(J 15,12-17)
Jezus powiedział do swoich uczniów: „To jest moje przykazanie, abyście się wzajemnie miłowali, tak jak Ja was umiłowałem. Nikt nie ma większej miłości od tej, gdy ktoś życie swoje oddaje za przyjaciół swoich. Wy jesteście przyjaciółmi moimi, jeżeli czynicie to, co wam przykazuję. Już was nie nazywam sługami, bo sługa nie wie, co czyni pan jego, ale nazwałem was przyjaciółmi, albowiem oznajmiłem wam wszystko, co usłyszałem od Ojca mego. Nie wyście Mnie wybrali, ale Ja was wybrałem i przeznaczyłem was na to, abyście szli i owoc przynosili i by owoc wasz trwał – aby wszystko dał wam Ojciec, o cokolwiek Go prosicie w imię moje. To wam przykazuję, abyście się wzajemnie miłowali”.
Refleksja:
Jezus stawia przed nami niezwykle wysoką poprzeczkę: nie mówi tylko „kochajcie się”, ale „kochajcie tak, jak Ja was umiłowałem”. A jak On kocha? Bezinteresownie, wiernie, do końca – aż po krzyż.
W centrum tej miłości nie stoi uczucie, ale dar z siebie. Chrystus mówi wprost: „nikt nie ma większej miłości od tej, gdy ktoś życie swoje oddaje za przyjaciół swoich” (J 15,13). To nie tylko o heroicznej śmierci. To także o codziennym umieraniu dla siebie: o przebaczeniu, rezygnacji z egoizmu, o trosce o drugiego – nawet gdy to kosztuje.

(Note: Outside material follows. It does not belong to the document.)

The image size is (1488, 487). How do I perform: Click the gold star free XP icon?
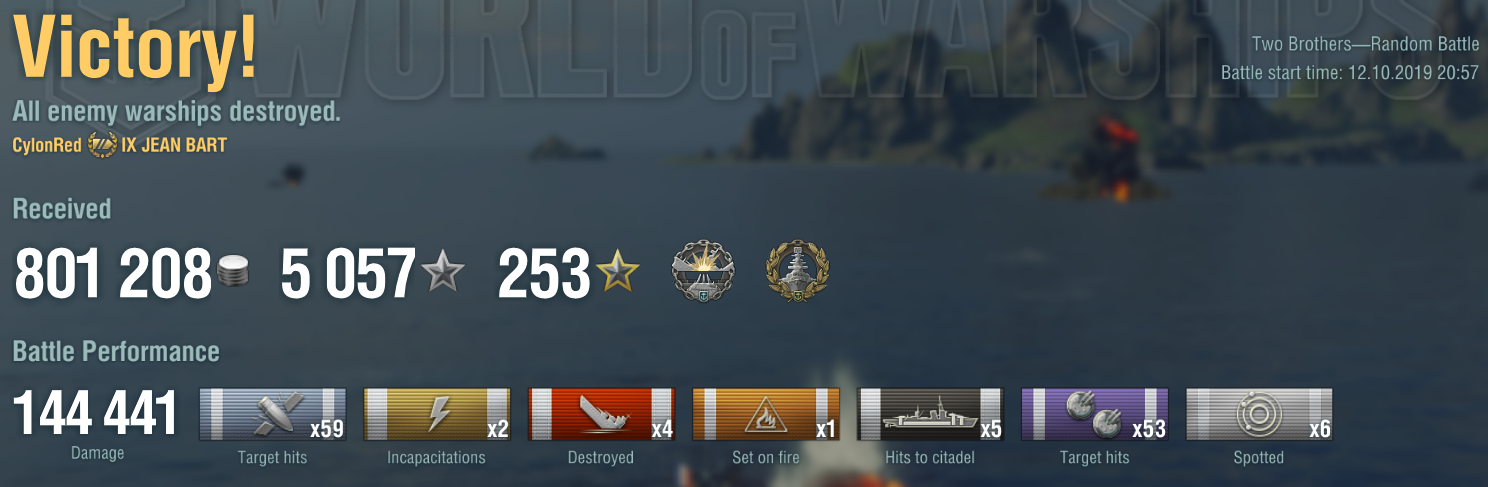pyautogui.click(x=618, y=273)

Co więcej – Jezus nie traktuje nas jak sługi, ale jako przyjaciół. A to znaczy, że dzieli się z nami swoim sercem, swoim Ojcem i swoją misją. Wybrał nas nie po to, byśmy trwali w bierności, ale byśmy przynosili trwały owoc – właśnie owoc miłości.
Dzisiejsza Ewangelia uczy:
Prawdziwa miłość to nie teoria – to wybór i misja.
I nie musisz jej wymyślać – wystarczy, że wejdziesz w miłość, którą On pierwszy ci dał.